→ Brief
Locate each line with the string "label" in the listing below and copy it.

------------------------------------------------------------------------

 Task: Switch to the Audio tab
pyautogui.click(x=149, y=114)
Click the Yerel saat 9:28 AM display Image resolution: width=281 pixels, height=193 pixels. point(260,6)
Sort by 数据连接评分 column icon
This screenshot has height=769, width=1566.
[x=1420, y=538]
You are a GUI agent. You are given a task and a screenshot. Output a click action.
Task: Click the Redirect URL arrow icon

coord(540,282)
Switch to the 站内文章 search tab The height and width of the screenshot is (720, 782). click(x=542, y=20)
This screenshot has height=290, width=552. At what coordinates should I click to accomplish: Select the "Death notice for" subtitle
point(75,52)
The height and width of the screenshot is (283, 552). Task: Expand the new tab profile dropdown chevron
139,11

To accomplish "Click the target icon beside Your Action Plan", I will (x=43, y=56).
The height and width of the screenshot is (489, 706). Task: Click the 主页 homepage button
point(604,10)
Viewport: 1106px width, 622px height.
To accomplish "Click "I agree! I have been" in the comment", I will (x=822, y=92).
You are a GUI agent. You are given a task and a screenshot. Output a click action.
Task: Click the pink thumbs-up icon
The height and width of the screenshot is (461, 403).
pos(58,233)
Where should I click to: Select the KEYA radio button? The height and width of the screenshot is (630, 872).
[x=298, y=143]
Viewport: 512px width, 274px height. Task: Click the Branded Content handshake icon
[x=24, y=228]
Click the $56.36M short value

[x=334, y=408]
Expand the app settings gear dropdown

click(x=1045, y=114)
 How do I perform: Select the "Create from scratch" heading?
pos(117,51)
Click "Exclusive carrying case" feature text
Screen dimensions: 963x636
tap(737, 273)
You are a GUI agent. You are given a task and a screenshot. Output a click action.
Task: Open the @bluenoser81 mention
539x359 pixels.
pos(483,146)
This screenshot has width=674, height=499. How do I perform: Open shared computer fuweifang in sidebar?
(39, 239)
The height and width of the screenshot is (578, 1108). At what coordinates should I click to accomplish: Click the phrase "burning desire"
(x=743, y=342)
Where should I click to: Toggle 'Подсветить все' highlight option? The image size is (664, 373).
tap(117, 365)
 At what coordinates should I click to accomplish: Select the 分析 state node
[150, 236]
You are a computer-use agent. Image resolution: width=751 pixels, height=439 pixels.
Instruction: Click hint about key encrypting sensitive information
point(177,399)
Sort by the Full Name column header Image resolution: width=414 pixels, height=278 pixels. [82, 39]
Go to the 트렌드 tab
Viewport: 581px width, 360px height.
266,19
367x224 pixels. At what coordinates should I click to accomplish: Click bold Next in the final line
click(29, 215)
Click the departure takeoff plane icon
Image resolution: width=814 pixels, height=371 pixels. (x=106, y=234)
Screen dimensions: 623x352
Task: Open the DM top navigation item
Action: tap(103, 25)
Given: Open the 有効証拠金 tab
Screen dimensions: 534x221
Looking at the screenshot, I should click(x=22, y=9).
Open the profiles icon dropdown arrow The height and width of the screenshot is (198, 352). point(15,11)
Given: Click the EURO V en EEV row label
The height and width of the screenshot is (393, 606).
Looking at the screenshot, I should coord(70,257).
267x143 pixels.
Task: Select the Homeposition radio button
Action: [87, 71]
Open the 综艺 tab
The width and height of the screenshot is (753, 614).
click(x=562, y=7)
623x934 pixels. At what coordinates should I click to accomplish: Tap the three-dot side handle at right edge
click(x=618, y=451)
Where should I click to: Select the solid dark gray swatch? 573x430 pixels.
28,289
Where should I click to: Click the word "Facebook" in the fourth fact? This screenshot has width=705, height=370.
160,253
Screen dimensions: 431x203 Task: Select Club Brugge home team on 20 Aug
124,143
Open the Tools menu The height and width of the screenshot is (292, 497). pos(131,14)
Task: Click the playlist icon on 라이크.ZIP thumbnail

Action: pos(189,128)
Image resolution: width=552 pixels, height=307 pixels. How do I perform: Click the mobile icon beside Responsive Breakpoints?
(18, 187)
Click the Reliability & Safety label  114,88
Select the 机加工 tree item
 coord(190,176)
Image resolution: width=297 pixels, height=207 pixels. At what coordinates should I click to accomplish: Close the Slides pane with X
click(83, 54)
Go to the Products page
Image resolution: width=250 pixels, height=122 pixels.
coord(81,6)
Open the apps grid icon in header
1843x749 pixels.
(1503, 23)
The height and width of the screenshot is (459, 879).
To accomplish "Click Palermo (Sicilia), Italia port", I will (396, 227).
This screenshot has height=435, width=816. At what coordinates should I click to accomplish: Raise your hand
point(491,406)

------------------------------------------------------------------------

→ Exercise solution
Given: Click the EURO V en EEV row label
Click the Reliability & Safety label  114,88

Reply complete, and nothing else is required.